-- Start of EXTRACT --

3

I need to create a query using the SUBSTRING function in Postgresql 9.x to extract a substring between a string and first pipe occurrence.

My source string is something like this:

THIS IS MY EXAMPLE|OTHER EXAMPLE|HELLO: Kevin|OTHER EXAMPLE|OTHER EXAMPLE

So I created this query:

SELECT SUBSTRING(myField from 'HELLO: (.*)\|') AS test FROM myTable

to get the word Kevin between the string 'HELLO: ' and the first occurrence of character pipe, but it doesn't work as intended because it returns Kevin|OTHER EXAMPLE|OTHER EXAMPLE.

Where am I going wrong?

Matt
  • 121
  • 1
  • 5
Diaboliko
  • 231
  • 1
  • 5
  • 21
  • 1
    Try using `HELLO: ([^|]+)`, like `SELECT SUBSTRING(myField from 'HELLO: ([^|]+)') AS test FROM myTable` – Wiktor Stribiżew Jan 26 '16 at 14:21
  • Perfect! Thanks a lot!!! – Diaboliko Jan 26 '16 at 14:23
  • Your pattern is almost right, you just need to understand, that `*` is [greedy](http://stackoverflow.com/questions/2301285/what-do-lazy-and-greedy-mean-in-the-context-of-regular-expressions). You can use its non-greedy (lazy) counterpart: `*?`, like `'HELLO: (.*?)\|'` (which works in PostgreSQL too). (And of course the posted answer is right too, you can get around greediness with altering the pattern logic too.) – pozs Jan 26 '16 at 16:19
  • Did my suggestion work in the end? Please let know if you need more help with this problem. – Wiktor Stribiżew Jul 24 '23 at 09:00

1 Answers1

5

You need to use a negated character class in order not to "overflow" to the next |-separated parts:

SELECT SUBSTRING(myField from 'HELLO: ([^|]+)') AS test FROM myTable

Here is a demo of how this regex works. The [^|]+ pattern matches one or more characters other than a literal pipe.

Wiktor Stribiżew
  • 607,720
  • 39
  • 448
  • 563

-- End of EXTRACT --

_TASK LIST_.
**a.** In the substring thread, what does the answer say the [^|]+ pattern matches?
**b.** Based on the substring thread, say whether each statement agrees with it: (i) The asker is working with PostgreSQL 9.x. (ii) The commenter pozs says the lazy form of the pattern does not work in PostgreSQL. (iii) The asker's first query returns only the word Kevin. Answer yes or no for each and quote the words that decide it.
**c.** From the substring thread, write out the passage that begins at the words "THIS IS MY EXAMPLE|OTHER" and stops after the words "Kevin|OTHER EXAMPLE|OTHER EXAMPLE.".

-- Start of GIVEN INFORMATION --

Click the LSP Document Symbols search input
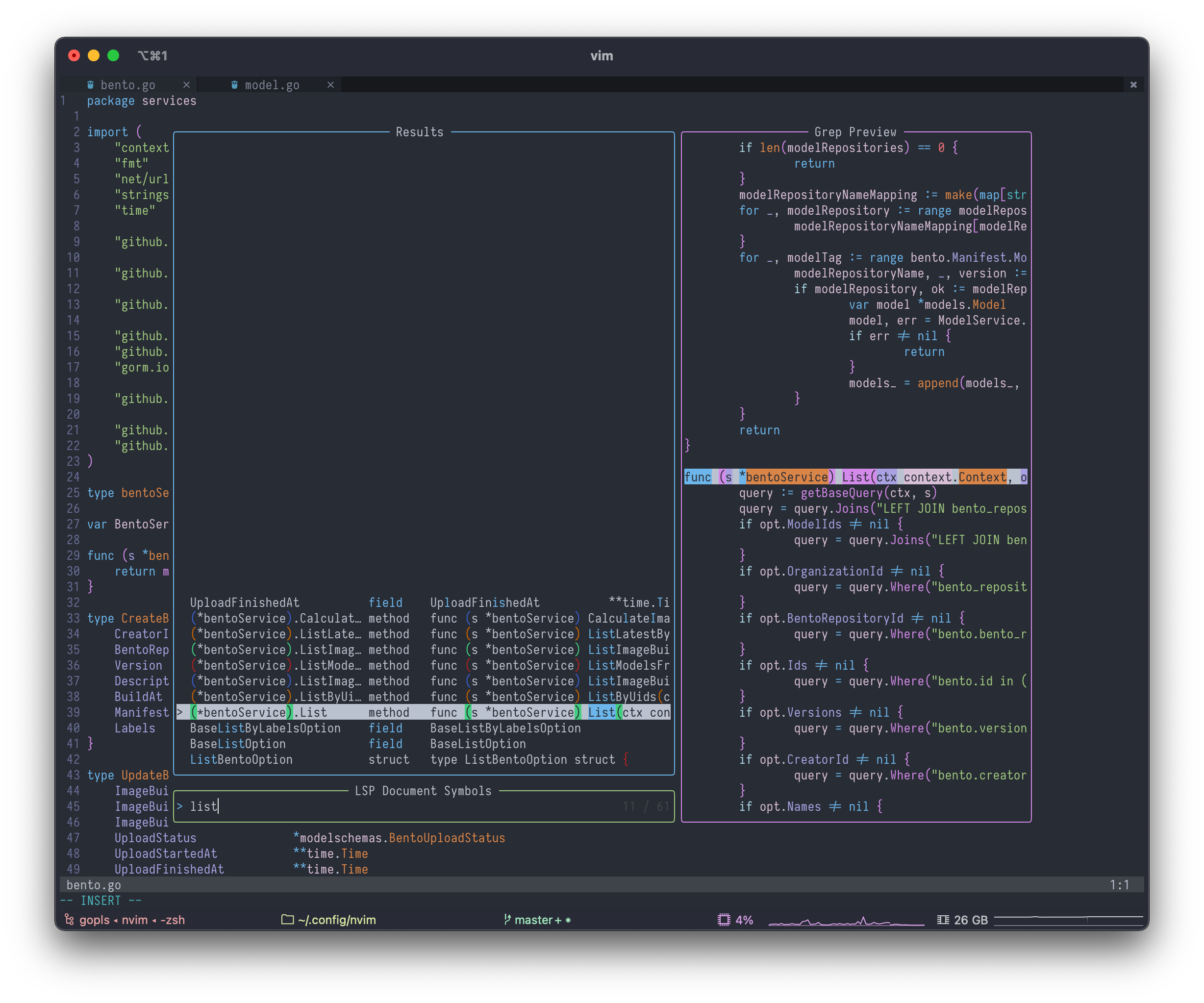 [x=401, y=806]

-- End of GIVEN INFORMATION --

_ANSWERS TO EACH TASK_.
**a.** It matches one or more characters other than a literal pipe.

**b.**
(i) Yes: "using the SUBSTRING function in Postgresql 9.x"
(ii) No: "(which works in PostgreSQL too)"
(iii) No: "it returns Kevin|OTHER EXAMPLE|OTHER EXAMPLE"

**c.**
THIS IS MY EXAMPLE|OTHER EXAMPLE|HELLO: Kevin|OTHER EXAMPLE|OTHER EXAMPLE

So I created this query:

SELECT SUBSTRING(myField from 'HELLO: (.*)\|') AS test FROM myTable

to get the word Kevin between the string 'HELLO: ' and the first occurrence of character pipe, but it doesn't work as intended because it returns Kevin|OTHER EXAMPLE|OTHER EXAMPLE.